The budget includes the addition of two full-time teachers that will allow the District to maintain current class size guidelines of 18-22 at the elementary level. Milton School PTO president Margaret Mead took the podium to express parent concerns over class sizes at the first-grade level next year. Two of the current Milton kindergarten classes are at 23.
Before the vote to approve the budget for the public vote, several school employees made last- minute pleas to the Board to save the librarian and secretary positions. Middle School language arts teacher Craig Dreves reminded board members that personnel, not “things”, should be the priority for the District.
Ironically, board members themselves engaged in last-minute hand wringing over several line items in the budget. It started when parent and former School Board member Robert Zahm, with budget in hand, pointed out that, “there are still a bunch of items in this budget with zero actual expenditures over multiple years.” Zahm’s contention is that the District’s budgets are overly conservative and set aside unneeded funds for certain line items. “I don’t think the community can bear this level of conservatism,” he said. “We’ve said that if we continue to operate under the tax cap and without mandate relief we will hit a wall. What we don’t have is a shared sense of urgency in this matter,” Zahm added.
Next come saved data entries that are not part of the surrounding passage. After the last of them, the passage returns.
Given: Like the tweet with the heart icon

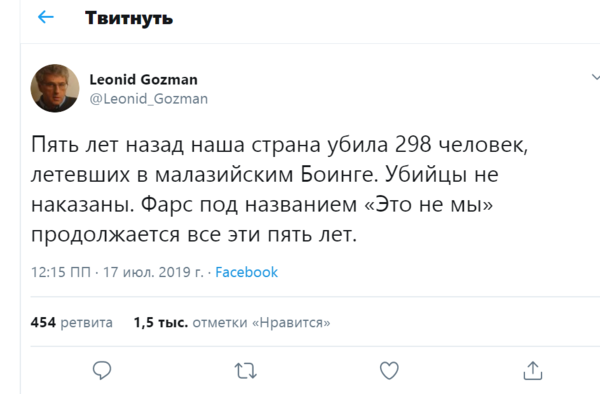Looking at the screenshot, I should 389,370.
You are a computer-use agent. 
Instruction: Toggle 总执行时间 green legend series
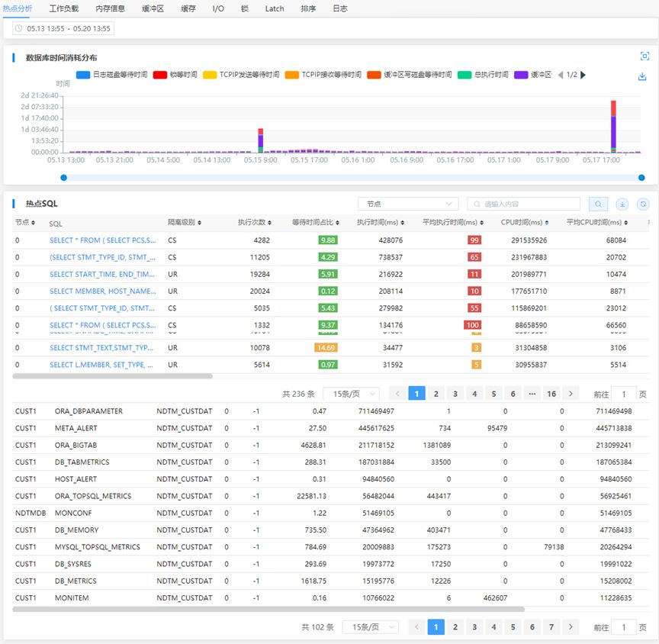click(483, 75)
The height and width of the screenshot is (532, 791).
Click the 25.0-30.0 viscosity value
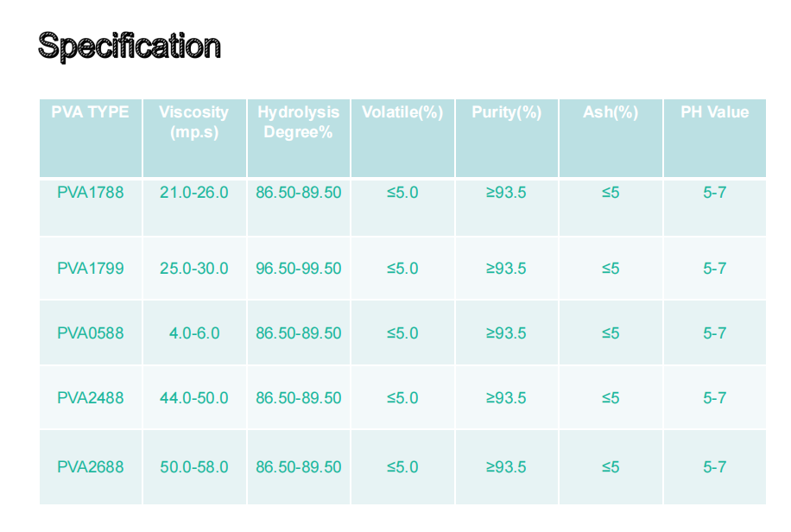pos(194,269)
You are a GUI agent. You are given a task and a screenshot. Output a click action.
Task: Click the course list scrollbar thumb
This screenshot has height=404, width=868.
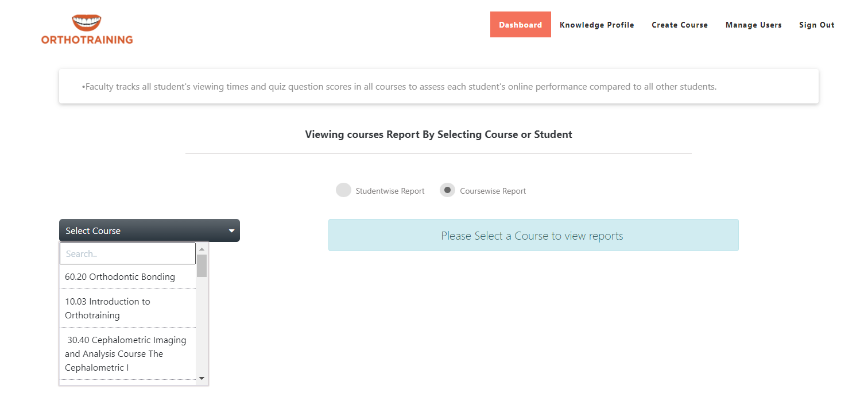click(202, 266)
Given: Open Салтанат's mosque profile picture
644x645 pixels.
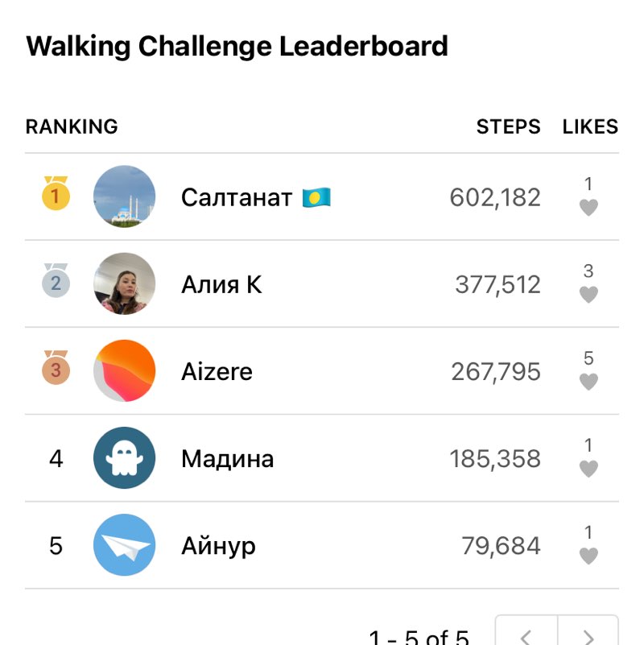Looking at the screenshot, I should click(124, 196).
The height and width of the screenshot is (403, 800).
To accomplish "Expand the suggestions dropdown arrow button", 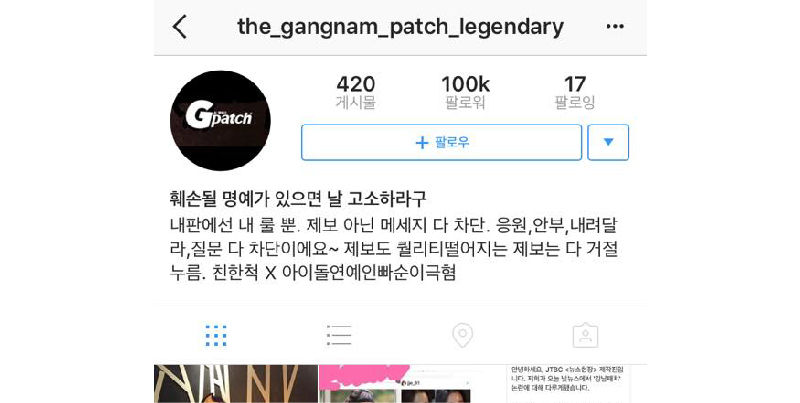I will click(x=608, y=142).
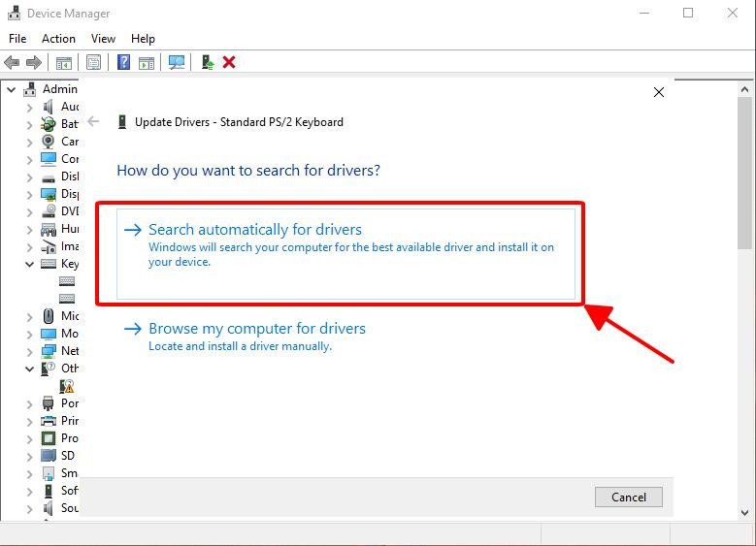Expand the Batteries tree category
The image size is (756, 546).
click(30, 124)
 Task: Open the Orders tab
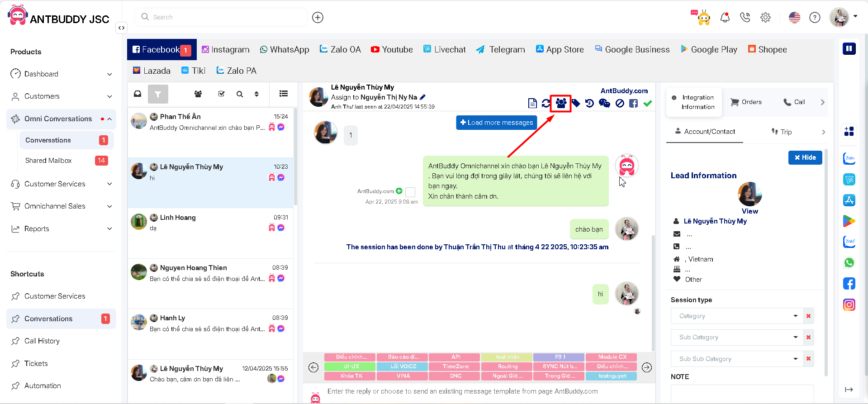(x=746, y=102)
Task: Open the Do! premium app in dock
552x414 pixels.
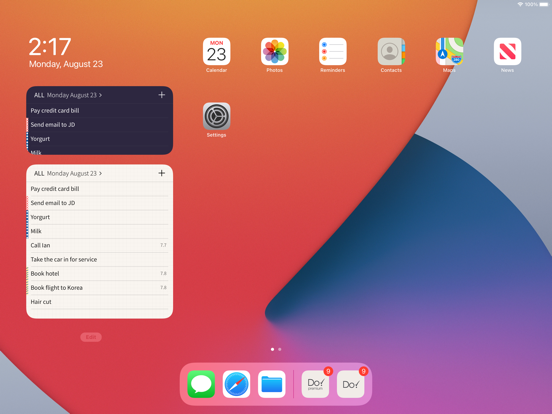Action: coord(315,384)
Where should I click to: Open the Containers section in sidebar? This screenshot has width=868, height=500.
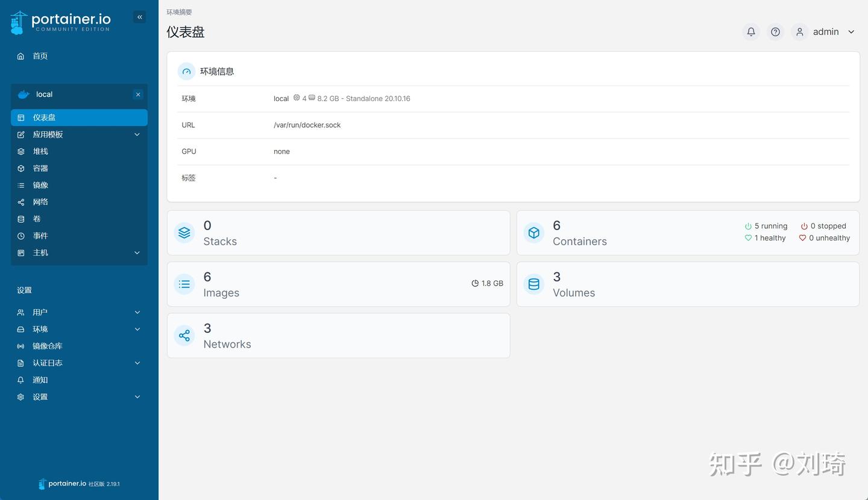click(x=40, y=168)
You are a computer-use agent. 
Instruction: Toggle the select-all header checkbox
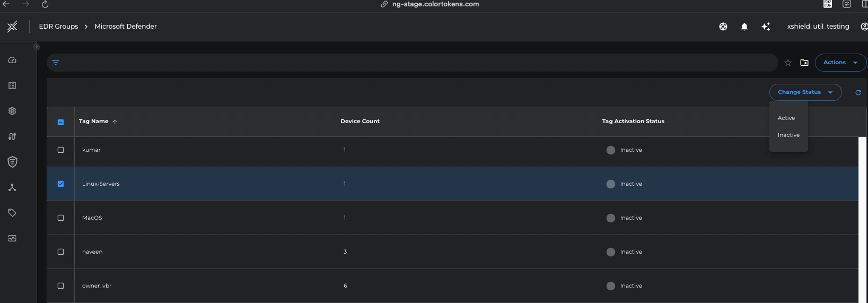coord(60,122)
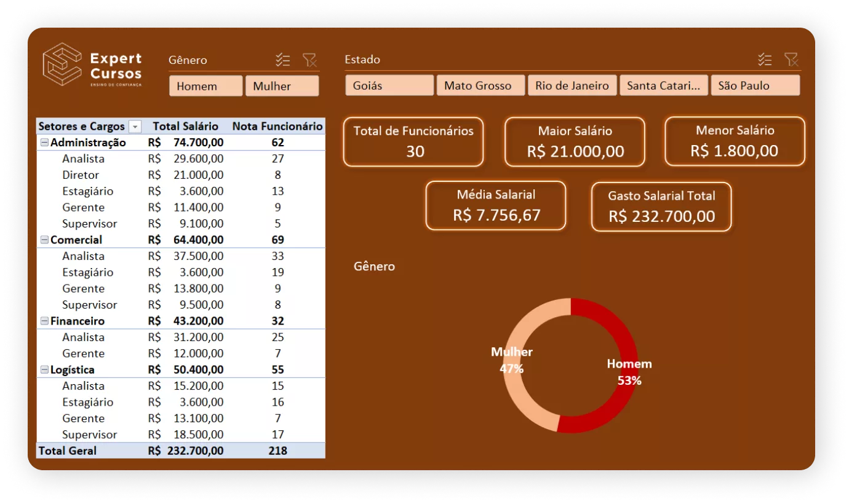The height and width of the screenshot is (504, 849).
Task: Clear the Estado slicer filter
Action: click(792, 60)
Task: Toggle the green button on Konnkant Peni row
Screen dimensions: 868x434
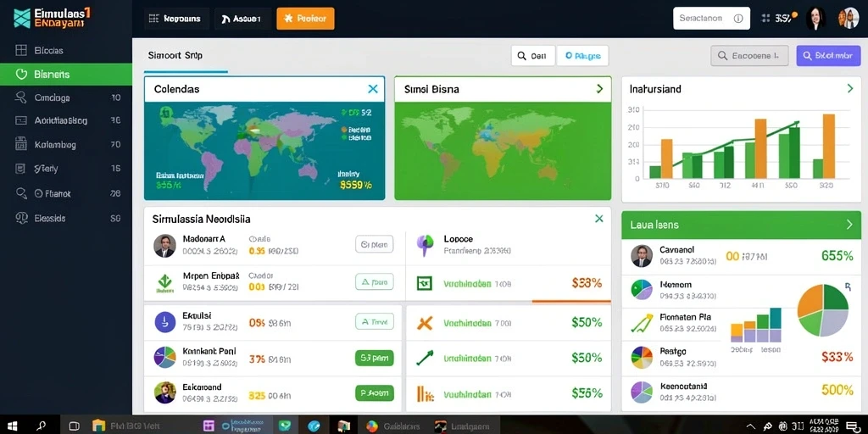Action: tap(374, 359)
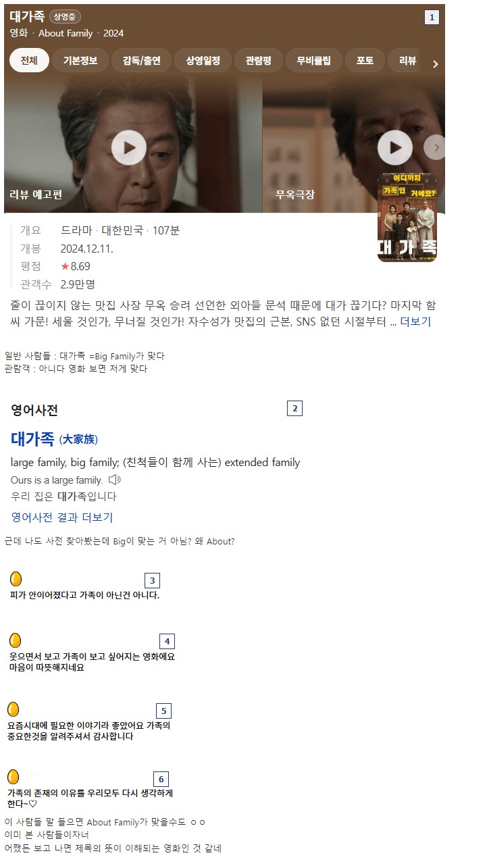This screenshot has height=868, width=489.
Task: Listen to the pronunciation via speaker icon
Action: pyautogui.click(x=115, y=480)
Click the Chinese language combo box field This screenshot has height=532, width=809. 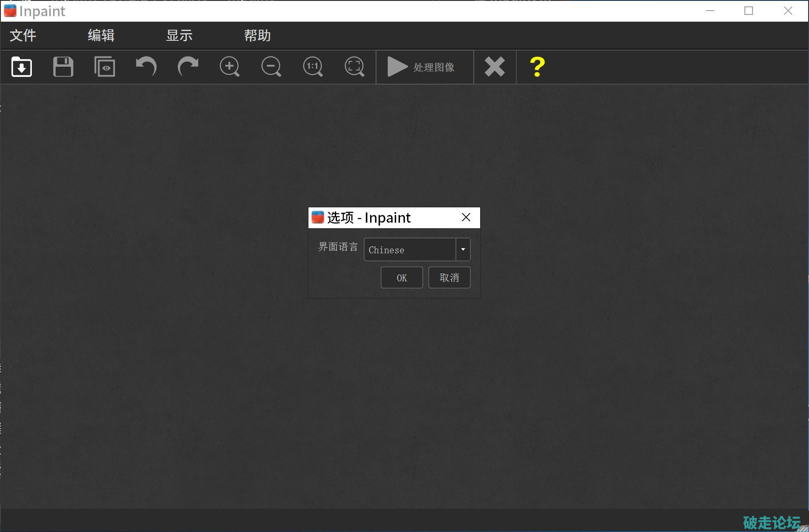point(410,249)
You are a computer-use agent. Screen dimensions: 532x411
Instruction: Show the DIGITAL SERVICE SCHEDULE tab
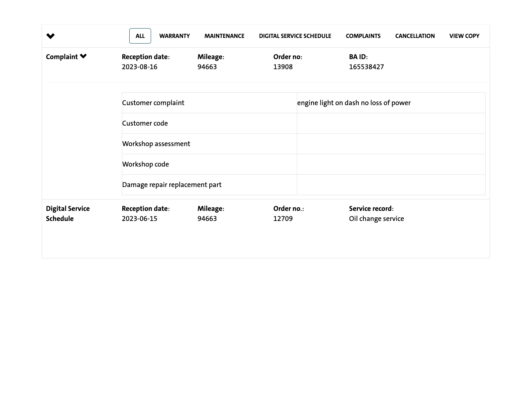pos(295,36)
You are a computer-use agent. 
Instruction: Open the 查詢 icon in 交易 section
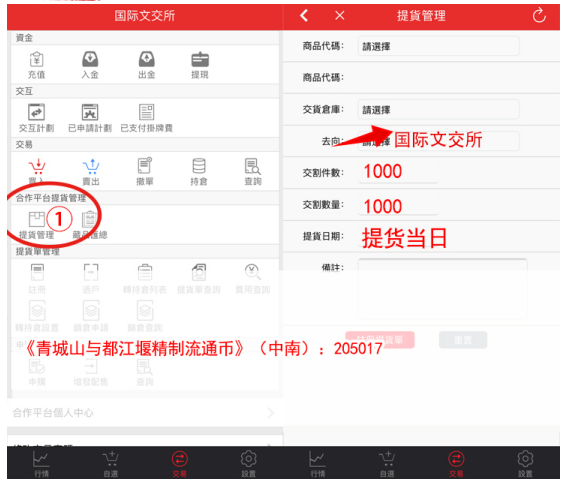click(253, 172)
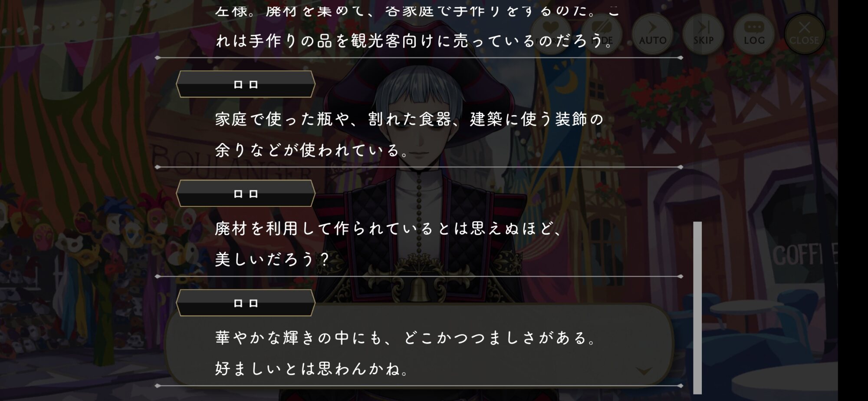This screenshot has width=868, height=401.
Task: Select the second ロロ name plate
Action: pos(246,193)
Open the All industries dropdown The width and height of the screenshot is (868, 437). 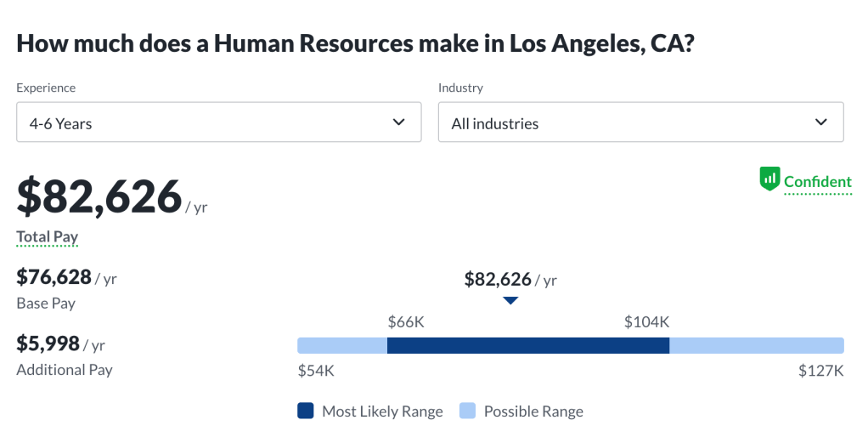click(x=640, y=122)
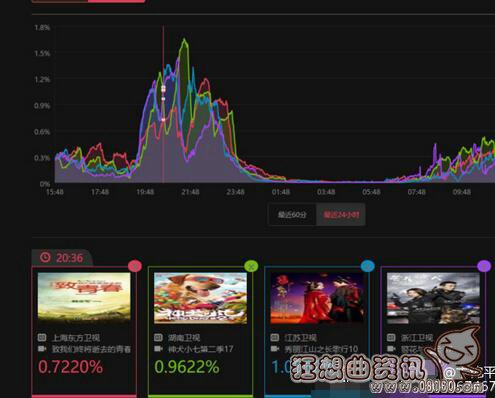The image size is (495, 398).
Task: Open the 秀丽江山 red-costume poster
Action: pyautogui.click(x=317, y=298)
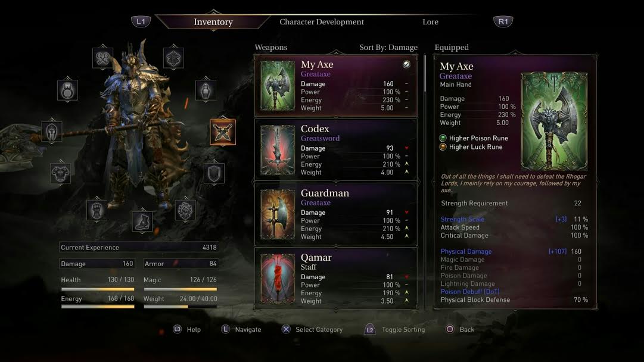644x362 pixels.
Task: Open the Lore tab
Action: [431, 22]
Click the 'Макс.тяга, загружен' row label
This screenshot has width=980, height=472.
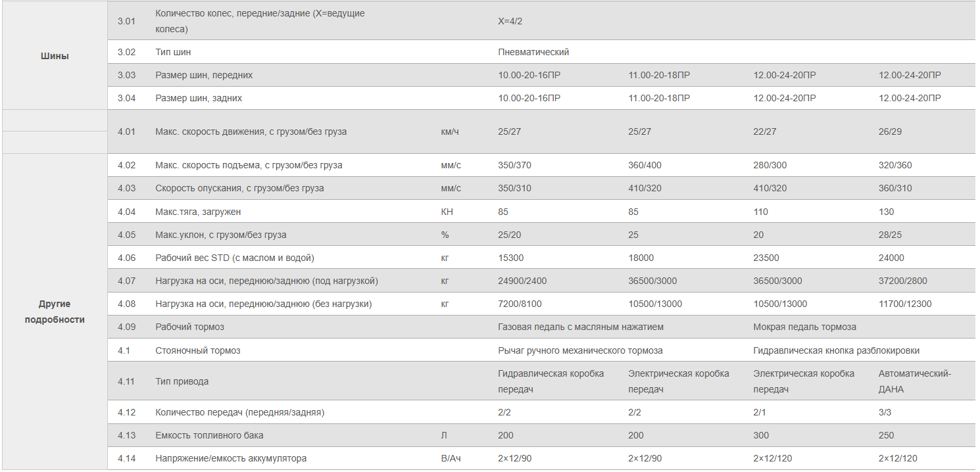tap(200, 212)
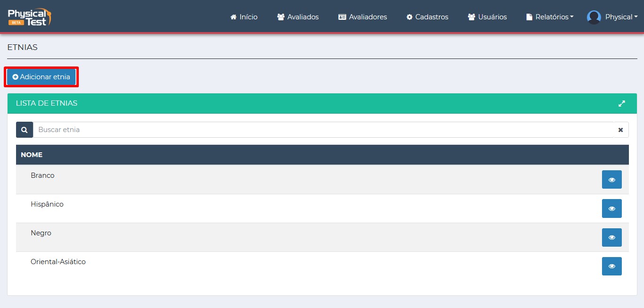
Task: Clear search with the X icon
Action: click(620, 130)
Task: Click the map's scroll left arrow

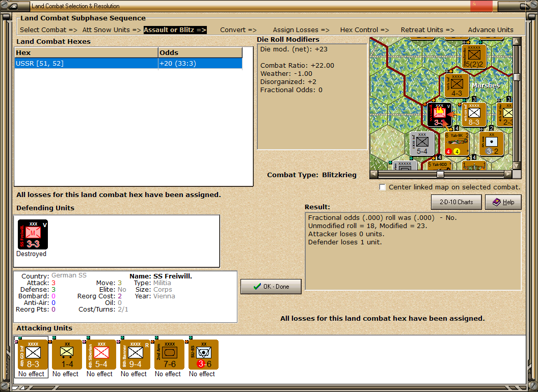Action: [374, 174]
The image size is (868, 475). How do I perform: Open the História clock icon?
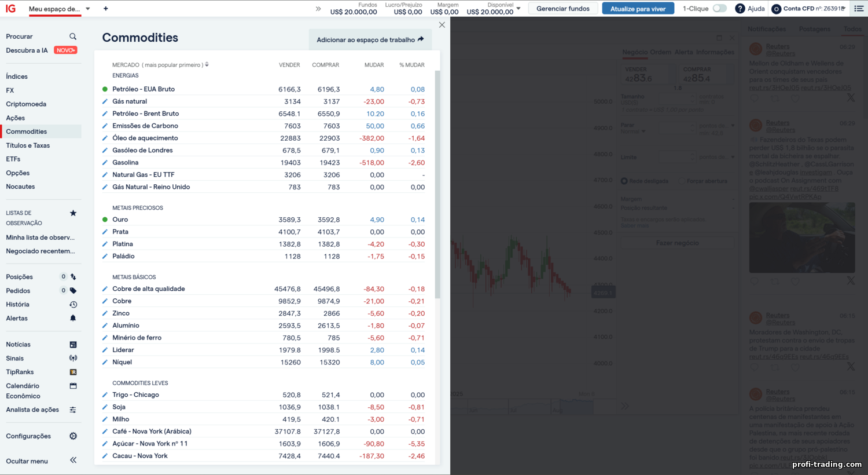[73, 305]
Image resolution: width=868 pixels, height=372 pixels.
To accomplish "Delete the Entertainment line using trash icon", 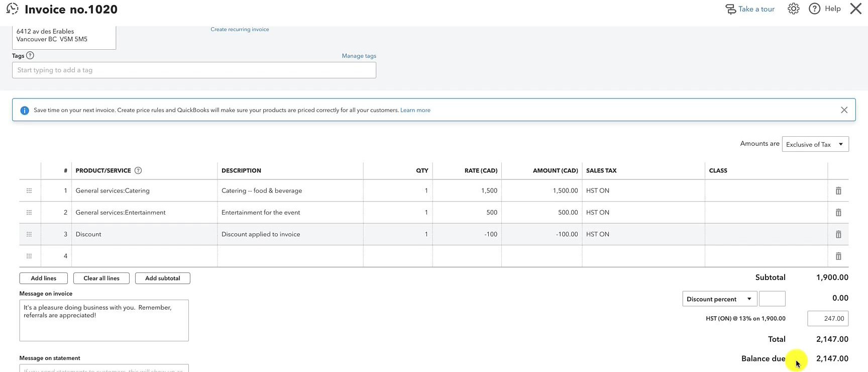I will point(838,213).
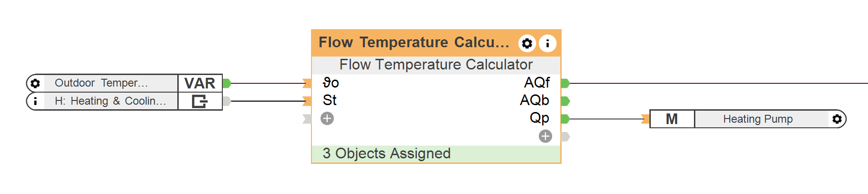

Echoing this concern, board member Edward Fox questioned several line items, including the necessity of putting aside $24,000 for the purchase of a new truck and budgeting approximately $50,000 per year for communications.
Board member Josh Nathan vigorously defended the retention of budgeted funds for communications and public relations tasks. “We’ve seen what happens when we don’t do a good job communicating to the public,” he said, referring to the defeat of the school bond in December of last year.